One of the central hypotheses about how the diversity of life is generated is known as “adaptive radiation“. This term, popularized by G.G. Simpson in the mid 20th century, encapsulates an idea that is relatively easy to grasp: that the spectacular arrays of morphological and species diversity that we observe in the world are often the result of great bursts of speciation and morphological change. These bursts occur because a single species colonizes a new area, acquires a new adaptation, or suddenly escapes its competitors or natural enemies (possibly by their extinction). This opens up a new universe of possible lifestyles that evolution then drives that species to take up by rapid diversification. Think of the Hawaiian honeycreepers or Darwin’s finches.
The idea holds great sway because it is simple and powerful, but testing it empirically has proven very difficult. This is in part because the actual mechanisms underlying speciation and morphological diversification are exceedingly complex, and in part because many of the groups of organisms which we suspect have adaptively radiated did so long ago, leaving much of the evidence of those mechanisms buried under millions of years of subsequent evolutionary change.

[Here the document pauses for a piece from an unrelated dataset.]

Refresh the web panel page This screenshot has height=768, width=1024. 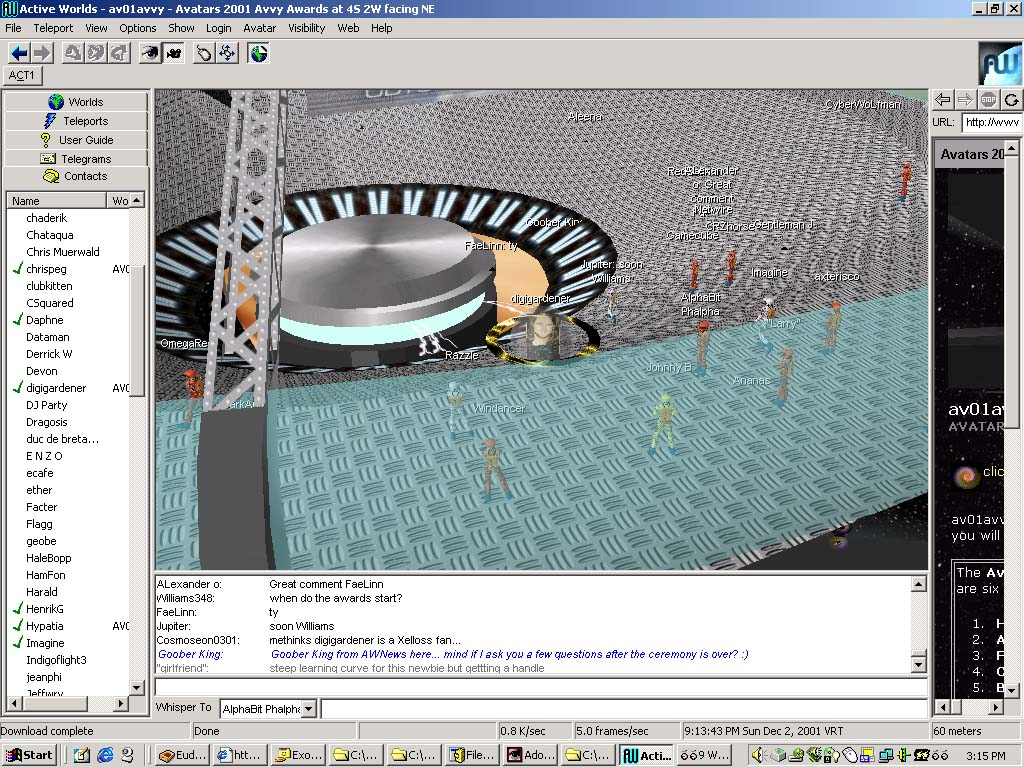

A recent experiment by Martin and Wainwright (2013) attacks these issues by manipulating a nascent adaptive radiation of Cyprinodon pupfishes on the island of San Salvador, Bahamas.
Cyprinodon are small fishes that have a habit of becoming isolated in unexpected places. In the United States they are best known for tentatively clinging to life in tiny springs in deserts of the southwest, where they’ve been embroiled in conflicts between conservation and urban and industrial interests over water rights. Almost all of them are dietary generalists that tend to eat a lot of algae. Martin and Wainwright’s study focused on three species that occur in another such unexpectedly isolated locale, a pair of hypersaline lakes on the island of San Salvador, Bahamas.